Characterizing CMT-causing variants in tryptophanyl- tRNA synthetase

Wu, Fanqi

Characterizing CMT-causing variants in tryptophanyl- tRNA synthetase

Files

Wu_Fanqi_MSc_2025_thesis.pdf (14.23 MB)

Date

2025-12-10

Authors

Wu, Fanqi

Abstract

Aminoacyl-tRNA synthetases (aaRSs) are essential enzymes that link amino acids to their cognate tRNAs. Neurological conditions, such as Charcot-Marie-Tooth (CMT) disease, have been linked to variants identified in these enzymes. I created a humanized yeast model to assess the underlying disease-causing mechanism associated with two CMT variants, H257R and D314G, present in the human tryptophanyl-tRNA synthetase (WARS1). Using proteomic analysis, protein biochemistry, and yeast growth assays, I found that while both variants retain their typical structure, their stability and function differ.

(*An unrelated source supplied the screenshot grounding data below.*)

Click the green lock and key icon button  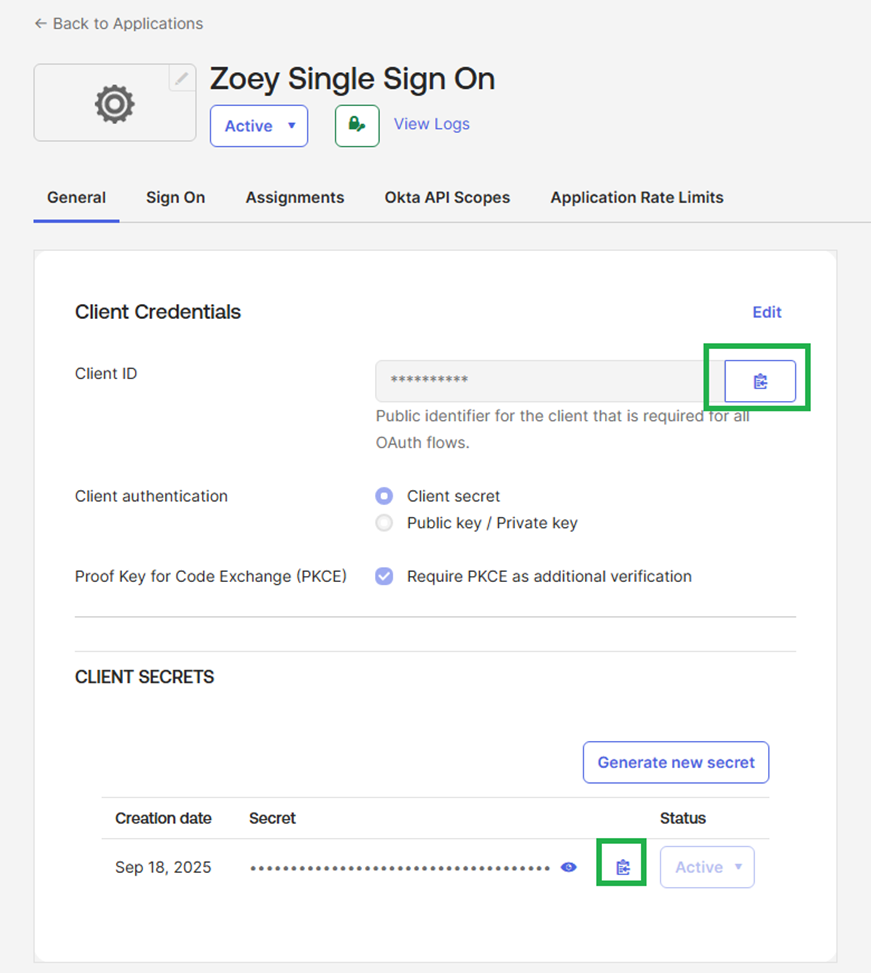click(357, 125)
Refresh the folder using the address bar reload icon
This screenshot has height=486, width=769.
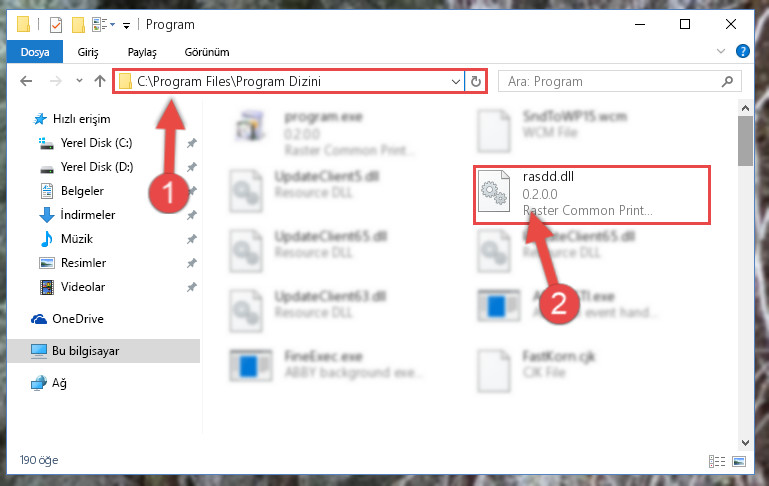(476, 81)
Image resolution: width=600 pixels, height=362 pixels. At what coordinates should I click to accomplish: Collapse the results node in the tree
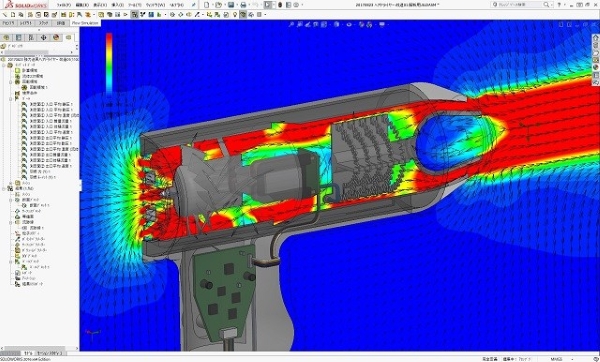click(x=5, y=189)
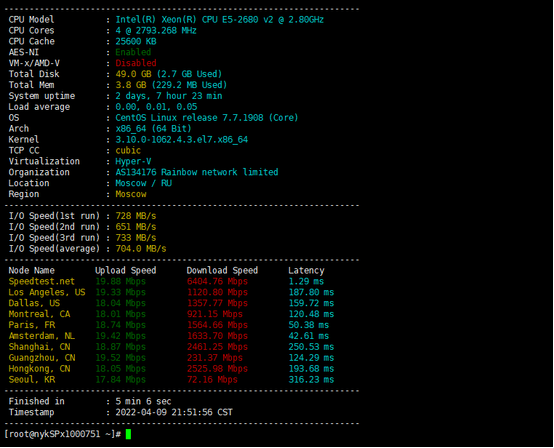The height and width of the screenshot is (448, 554).
Task: Click the Los Angeles download speed 1120.80 Mbps
Action: [217, 293]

D314G exhibited decreased stability and triggers stress- related pathways, whereas H257R showed mild functional impairment that can be ameliorated by tryptophan supplementation. This work presents the first WARS1 humanized yeast model that was subsequently used to better understand the disease- causing molecular mechanism of WARS1 variants and investigate potential therapeutic approaches, such as amino acid supplementation.

Summary for Lay Audience

Our cells rely on a group of enzymes called aminoacyl-tRNA synthetases to build proteins, the molecules that perform nearly all essential functions of life. When these enzymes malfunction due to genetic mutations, they can disrupt protein production, leading to diseases that affect the nervous system. This research focuses on one of these enzymes, tryptophanyl-tRNA synthetase (WARS1), which has been linked to a hereditary nerve disorder called the Charcot-Marie-Tooth disease. To understand how changes in WARS1 cause disease, this project uses yeast cells as a simple and powerful model system. Yeast shares many key biological processes with human cells, allowing scientists to test human genes in a controlled environment. By introducing human WARS1 and its disease-related variants into yeast, we can observe how these changes affect cell growth, protein production, and stress responses. This study found that yeast carrying disease-associated WARS1 variants show slower growth and signs of stress in pathways that sense nutrients and regulate protein synthesis. These stress responses are like those observed in human cells under nutrient or metabolic stress. Understanding how these mutations disturb cellular balance helps reveal why nerve cells are especially vulnerable in patients. Ultimately, this research lays a foundation for investigating how genetic mutations affect protein homeostasis and cell health. It may also help identify cellular pathways that could be targeted in the future to reduce the effects of similar mutations in human disease.